» Exercises to complete:
1 > Answer these questions from the lab notebook below:
(a) What value is assigned to minCriticalityThreshold?
(b) Which delimiter is set when the register and stations data are read?
(c) What alias is given to count("*") in the criticality calculation?
2 > In the lab notebook below, write out the part from "Analysis of historical" to "(used_slots=0 AND free_slots=0)" again, swapping "historical" for "archived".

--- Extract ---

# Lab 8 - Barcelona Bike Sharing Station Criticality Analysis

Analysis of historical data from Barcelona bike sharing stations to identify critical timeslots.

## Objectives:
- Remove invalid data (used_slots=0 AND free_slots=0)
- Calculate criticality for each (station, timeslot) pair
- Filter by minimum criticality threshold
- Join with station coordinates
- Save results sorted by criticality (desc), station (asc), weekday (asc), hour (asc)

In [None]:
# Configuration parameters
registerPath = "sampleData 2/registerSample.csv"
stationsPath = "sampleData 2/stations.csv"
outputPath = "output_lab8/"
minCriticalityThreshold = 0.4

In [None]:
# Read register data
registerDF = spark.read \
    .option("header", "true") \
    .option("delimiter", "\t") \
    .option("inferSchema", "true") \
    .csv(registerPath)

In [None]:
# Read stations data
stationsDF = spark.read \
    .option("header", "true") \
    .option("delimiter", "\t") \
    .option("inferSchema", "true") \
    .csv(stationsPath)

In [None]:
# Filter invalid data and add derived columns
cleanDF = registerDF.filter(
    ~((col("used_slots") == 0) & (col("free_slots") == 0))
).withColumn(
    "weekday", date_format(col("timestamp"), "EE")
).withColumn(
    "hour", hour(col("timestamp"))
).withColumn(
    "is_critical", when(col("free_slots") == 0, 1).otherwise(0)
)

In [None]:
# Calculate criticality for each station-timeslot pair
criticalityDF = cleanDF.groupBy("station", "weekday", "hour").agg(
    sum("is_critical").alias("critical_count"),
    count("*").alias("total_count")
).withColumn(
    "criticality", col("critical_count") / col("total_count")
)

--- Provided data ---

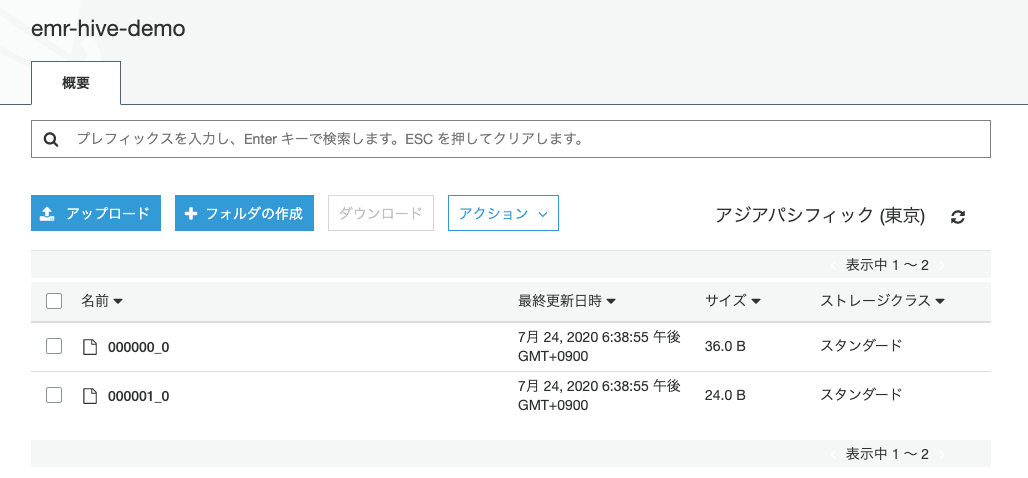Check the box for file 000001_0
Image resolution: width=1028 pixels, height=478 pixels.
pyautogui.click(x=54, y=395)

---

» Answers provided:
1 >
(a) 0.4
(b) A tab ("\t")
(c) total_count

2 >
Analysis of archived data from Barcelona bike sharing stations to identify critical timeslots.

## Objectives:
- Remove invalid data (used_slots=0 AND free_slots=0)